As Delia was holding his press conference yesterday, in yet another post, Caruana Galizia alleged that Emanuel, aka Lolly, Bajada acted as the property’s tenant, and that the landlord was Bajada’s own brother – Eucharist Bajada. Delia’s business relationship with Eucharist Bajada snr. and his son Eucharist jnr. was already reported on by MaltaToday.
At one point, lawyers acting for Emanuel Bajada wrote to Delia in December 2003, bringing to his notice that some £20,000 in monthly rent that was allegedly paid to him for “three to four years” had not been passed on to the companies that ostensibly owned the property – Healey Properties and AAS Freight Services.
While Eucharist Bajada’s ownership of either the property or the companies could not be confirmed, the upshot of the allegations is that Emanuel Bajada would collect the ‘rent’ for Greek Street, pass it on to Adrian Delia through his Jersey account, who would then be instructed to pass on the money to the property owner, possibly Eucharist Bajada or the two companies. That ‘rent’ was, allegedly, from illicit activities such as prostitution.
Adding to the suspicion of prostitution, was the fact that Emanuel Bajada himself was in 2005 charged with living off the earnings of prostitution in Malta, together with his son Victor, and of having organised a brothel at two of his properties, Adam’s Guesthouse in St Julian’s, and Pace’s Guesthouse in Sliema. His defence counsel at the time happened to be Chris Cardona – the future Labour minister.
During his press conference yesterday, Delia said that his client – the property owner – had rented out the house to a tenant, whose identity he did not confirm but said was also Maltese, who in turn sub-let the place. However, when it turned out that the place was being used for “illicit purposes” – prostitution – Delia said he took legal action against the tenants.
“I roped in British lawyers to take up my client’s case against one of the tenants,” Delia said, adding that he was bound by confidentiality and could not elaborate further.

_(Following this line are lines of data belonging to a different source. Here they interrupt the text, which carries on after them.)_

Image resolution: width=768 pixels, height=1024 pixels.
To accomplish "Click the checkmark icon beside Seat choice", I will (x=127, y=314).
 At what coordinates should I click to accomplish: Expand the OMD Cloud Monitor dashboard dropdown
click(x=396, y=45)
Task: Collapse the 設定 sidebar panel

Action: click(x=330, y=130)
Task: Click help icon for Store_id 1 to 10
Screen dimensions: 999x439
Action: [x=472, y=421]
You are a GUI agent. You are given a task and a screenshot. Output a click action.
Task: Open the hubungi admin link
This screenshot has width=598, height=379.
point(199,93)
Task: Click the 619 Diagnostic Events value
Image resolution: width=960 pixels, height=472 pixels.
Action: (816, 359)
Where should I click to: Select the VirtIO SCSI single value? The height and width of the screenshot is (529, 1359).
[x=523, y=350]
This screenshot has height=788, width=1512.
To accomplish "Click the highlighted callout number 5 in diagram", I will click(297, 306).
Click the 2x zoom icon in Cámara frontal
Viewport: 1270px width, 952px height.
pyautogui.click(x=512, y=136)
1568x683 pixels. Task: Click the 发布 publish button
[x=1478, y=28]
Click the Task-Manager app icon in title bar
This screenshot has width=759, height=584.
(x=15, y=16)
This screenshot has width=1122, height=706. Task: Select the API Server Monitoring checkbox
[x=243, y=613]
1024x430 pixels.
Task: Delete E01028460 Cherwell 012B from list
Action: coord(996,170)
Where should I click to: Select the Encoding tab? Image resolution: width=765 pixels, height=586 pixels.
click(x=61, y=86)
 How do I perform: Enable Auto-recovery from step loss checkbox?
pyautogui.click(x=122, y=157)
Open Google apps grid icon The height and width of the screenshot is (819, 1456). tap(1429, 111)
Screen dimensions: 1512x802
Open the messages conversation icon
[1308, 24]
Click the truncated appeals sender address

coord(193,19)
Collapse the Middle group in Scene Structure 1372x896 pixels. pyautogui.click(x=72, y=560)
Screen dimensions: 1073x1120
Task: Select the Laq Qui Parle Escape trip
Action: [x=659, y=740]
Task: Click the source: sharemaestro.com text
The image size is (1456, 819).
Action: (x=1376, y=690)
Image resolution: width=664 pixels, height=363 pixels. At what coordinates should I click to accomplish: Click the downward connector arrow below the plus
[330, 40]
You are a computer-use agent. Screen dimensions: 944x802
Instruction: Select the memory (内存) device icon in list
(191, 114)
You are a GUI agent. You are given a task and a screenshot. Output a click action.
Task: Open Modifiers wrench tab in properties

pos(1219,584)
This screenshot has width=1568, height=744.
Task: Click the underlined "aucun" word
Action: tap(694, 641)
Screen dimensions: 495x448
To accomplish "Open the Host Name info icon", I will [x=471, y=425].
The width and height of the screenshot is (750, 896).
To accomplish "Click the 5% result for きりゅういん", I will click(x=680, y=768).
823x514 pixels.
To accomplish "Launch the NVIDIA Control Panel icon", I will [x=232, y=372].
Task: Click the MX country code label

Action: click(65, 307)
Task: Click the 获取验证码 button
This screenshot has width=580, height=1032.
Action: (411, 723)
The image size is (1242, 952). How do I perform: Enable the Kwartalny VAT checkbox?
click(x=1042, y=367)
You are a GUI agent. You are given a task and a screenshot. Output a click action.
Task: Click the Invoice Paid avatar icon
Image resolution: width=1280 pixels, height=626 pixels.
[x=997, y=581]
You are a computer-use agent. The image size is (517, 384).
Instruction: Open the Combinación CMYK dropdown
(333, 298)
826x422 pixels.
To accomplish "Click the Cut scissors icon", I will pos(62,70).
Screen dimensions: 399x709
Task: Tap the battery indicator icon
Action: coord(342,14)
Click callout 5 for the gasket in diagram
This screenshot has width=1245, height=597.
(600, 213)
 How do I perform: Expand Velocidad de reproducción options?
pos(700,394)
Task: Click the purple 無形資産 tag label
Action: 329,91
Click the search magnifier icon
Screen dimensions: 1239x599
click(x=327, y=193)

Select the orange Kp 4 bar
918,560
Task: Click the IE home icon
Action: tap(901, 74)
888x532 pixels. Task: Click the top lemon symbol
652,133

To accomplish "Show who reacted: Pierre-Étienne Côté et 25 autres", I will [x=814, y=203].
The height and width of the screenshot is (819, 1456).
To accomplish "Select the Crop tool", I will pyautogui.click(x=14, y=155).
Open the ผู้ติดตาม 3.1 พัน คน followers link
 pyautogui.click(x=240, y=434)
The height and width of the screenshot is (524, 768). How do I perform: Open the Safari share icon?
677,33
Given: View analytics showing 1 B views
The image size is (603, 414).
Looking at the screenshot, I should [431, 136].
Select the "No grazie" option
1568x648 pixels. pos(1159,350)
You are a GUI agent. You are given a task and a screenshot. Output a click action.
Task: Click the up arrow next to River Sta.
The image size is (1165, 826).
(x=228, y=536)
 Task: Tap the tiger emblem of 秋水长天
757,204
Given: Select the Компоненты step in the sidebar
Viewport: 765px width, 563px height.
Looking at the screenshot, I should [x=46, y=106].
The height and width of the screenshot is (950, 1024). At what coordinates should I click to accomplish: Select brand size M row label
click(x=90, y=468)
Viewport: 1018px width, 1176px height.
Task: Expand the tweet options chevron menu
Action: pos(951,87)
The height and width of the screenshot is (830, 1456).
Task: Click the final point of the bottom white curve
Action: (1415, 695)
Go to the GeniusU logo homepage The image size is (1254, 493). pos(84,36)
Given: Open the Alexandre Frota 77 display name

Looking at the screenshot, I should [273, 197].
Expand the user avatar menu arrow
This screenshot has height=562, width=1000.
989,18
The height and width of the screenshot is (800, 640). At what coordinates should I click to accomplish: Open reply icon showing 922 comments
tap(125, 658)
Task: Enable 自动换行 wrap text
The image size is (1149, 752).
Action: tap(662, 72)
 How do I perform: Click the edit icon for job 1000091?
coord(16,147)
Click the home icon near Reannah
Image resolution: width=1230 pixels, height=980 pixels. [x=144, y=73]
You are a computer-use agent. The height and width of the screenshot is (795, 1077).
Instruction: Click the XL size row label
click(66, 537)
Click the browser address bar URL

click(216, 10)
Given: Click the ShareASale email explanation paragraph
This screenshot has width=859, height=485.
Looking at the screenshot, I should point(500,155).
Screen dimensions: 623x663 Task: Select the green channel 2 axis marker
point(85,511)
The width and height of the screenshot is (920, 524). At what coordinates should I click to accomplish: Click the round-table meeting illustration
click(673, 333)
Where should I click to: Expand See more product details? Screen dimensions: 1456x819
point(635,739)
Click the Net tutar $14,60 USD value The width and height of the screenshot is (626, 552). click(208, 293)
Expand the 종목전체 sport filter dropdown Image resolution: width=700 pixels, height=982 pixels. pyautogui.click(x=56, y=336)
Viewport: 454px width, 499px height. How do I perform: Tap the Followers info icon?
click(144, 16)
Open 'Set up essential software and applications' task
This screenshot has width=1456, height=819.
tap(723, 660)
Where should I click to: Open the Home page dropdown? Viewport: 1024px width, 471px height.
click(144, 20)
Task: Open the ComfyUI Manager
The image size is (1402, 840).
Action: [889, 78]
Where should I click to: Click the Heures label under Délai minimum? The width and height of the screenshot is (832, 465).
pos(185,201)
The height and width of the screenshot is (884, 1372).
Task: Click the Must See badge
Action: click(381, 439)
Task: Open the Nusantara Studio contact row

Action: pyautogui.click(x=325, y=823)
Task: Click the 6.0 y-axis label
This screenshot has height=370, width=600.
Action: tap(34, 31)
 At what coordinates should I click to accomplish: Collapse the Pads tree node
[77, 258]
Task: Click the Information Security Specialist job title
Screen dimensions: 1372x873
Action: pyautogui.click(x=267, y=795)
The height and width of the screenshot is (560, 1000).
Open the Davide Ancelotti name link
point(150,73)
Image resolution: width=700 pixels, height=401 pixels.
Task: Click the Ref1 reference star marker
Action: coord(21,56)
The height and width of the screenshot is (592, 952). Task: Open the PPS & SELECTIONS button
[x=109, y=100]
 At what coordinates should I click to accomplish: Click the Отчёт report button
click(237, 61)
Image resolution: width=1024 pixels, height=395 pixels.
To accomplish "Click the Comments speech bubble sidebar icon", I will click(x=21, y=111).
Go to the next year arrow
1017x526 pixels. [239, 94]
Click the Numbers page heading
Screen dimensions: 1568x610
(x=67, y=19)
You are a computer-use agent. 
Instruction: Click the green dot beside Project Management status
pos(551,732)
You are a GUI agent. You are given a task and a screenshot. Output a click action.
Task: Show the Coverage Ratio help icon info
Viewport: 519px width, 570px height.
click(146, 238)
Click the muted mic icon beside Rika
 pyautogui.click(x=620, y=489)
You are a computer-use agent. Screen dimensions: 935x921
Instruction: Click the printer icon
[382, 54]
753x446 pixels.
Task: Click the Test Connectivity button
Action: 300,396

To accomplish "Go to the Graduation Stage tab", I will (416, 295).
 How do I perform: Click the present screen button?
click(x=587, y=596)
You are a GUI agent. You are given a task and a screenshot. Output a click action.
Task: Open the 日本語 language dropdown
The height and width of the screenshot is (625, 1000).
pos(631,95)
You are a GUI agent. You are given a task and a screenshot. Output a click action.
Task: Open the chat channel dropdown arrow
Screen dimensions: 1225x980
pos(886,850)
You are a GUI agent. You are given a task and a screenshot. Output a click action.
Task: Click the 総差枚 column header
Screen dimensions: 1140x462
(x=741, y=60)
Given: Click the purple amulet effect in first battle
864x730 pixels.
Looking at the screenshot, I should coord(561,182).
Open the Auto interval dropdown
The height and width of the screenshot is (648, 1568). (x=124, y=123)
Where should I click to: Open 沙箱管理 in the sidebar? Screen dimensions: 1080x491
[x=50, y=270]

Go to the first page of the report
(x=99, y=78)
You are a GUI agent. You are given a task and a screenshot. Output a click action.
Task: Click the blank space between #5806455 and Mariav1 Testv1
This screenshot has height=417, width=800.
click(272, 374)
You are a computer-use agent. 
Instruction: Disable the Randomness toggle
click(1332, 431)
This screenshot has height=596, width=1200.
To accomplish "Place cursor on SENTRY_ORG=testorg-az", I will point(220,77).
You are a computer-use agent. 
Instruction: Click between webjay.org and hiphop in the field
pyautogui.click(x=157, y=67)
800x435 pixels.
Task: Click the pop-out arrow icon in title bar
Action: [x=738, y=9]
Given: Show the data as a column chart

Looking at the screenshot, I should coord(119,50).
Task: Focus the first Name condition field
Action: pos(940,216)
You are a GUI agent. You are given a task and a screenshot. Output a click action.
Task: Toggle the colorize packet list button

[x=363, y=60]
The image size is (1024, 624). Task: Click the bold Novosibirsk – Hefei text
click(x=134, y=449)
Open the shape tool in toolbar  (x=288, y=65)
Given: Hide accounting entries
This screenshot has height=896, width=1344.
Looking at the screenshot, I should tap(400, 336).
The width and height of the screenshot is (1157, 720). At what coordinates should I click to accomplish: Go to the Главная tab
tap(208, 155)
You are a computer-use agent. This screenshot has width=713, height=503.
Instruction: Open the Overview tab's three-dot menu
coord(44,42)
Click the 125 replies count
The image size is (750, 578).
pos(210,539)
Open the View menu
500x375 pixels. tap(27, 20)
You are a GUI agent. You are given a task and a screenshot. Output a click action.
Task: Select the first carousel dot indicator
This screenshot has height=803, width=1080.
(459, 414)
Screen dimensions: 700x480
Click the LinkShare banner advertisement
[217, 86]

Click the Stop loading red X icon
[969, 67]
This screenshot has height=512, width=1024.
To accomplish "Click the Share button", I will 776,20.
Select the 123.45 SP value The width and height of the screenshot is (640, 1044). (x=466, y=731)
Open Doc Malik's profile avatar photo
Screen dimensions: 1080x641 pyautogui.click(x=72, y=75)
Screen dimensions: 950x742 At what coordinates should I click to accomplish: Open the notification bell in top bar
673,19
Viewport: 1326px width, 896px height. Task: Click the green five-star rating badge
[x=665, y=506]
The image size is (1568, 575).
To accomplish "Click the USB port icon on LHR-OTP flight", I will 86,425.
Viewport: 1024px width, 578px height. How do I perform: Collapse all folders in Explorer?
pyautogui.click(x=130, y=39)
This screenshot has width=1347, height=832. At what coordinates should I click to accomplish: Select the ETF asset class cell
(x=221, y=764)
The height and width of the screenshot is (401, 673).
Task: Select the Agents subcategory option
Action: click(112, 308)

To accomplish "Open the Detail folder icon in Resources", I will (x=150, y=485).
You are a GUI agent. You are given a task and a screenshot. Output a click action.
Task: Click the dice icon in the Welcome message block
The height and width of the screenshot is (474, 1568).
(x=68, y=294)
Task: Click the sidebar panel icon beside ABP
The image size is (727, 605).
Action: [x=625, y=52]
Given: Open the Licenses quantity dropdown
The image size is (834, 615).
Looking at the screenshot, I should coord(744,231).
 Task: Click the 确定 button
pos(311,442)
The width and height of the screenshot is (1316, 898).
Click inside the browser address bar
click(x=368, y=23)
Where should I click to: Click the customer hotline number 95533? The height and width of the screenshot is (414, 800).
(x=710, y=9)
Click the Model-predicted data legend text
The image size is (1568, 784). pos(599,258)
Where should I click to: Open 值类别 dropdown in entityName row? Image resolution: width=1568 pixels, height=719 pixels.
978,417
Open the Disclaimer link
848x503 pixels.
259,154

Delia also declared he had not been party to any money laundering, and that he was only rendering legal services.
For the question remains, if Greek Street was truly owned by Eucharist Bajada – with whom Delia happens to be involved in Patience Developments Ltd, albeit as a nominal 1% shareholder – why was Delia collecting rental money through an offshore bank account from Bajada’s brother Emanuel.
“My client took out an insurance policy on the building which in itself shows that the property was never intentioned for illicit activities,” Delia said.
Asked whether he felt he would reconsider his leadership bid in light of the controversy, he again insisted he had done nothing wrong, had never lied, and did not have any political responsibility at the time he was representing his client.
“It is clear that somebody is using Daphne Caruana Galizia to undermine my leadership bid. This happened only after a huge wave of support for someone like me, who can promote a new way.”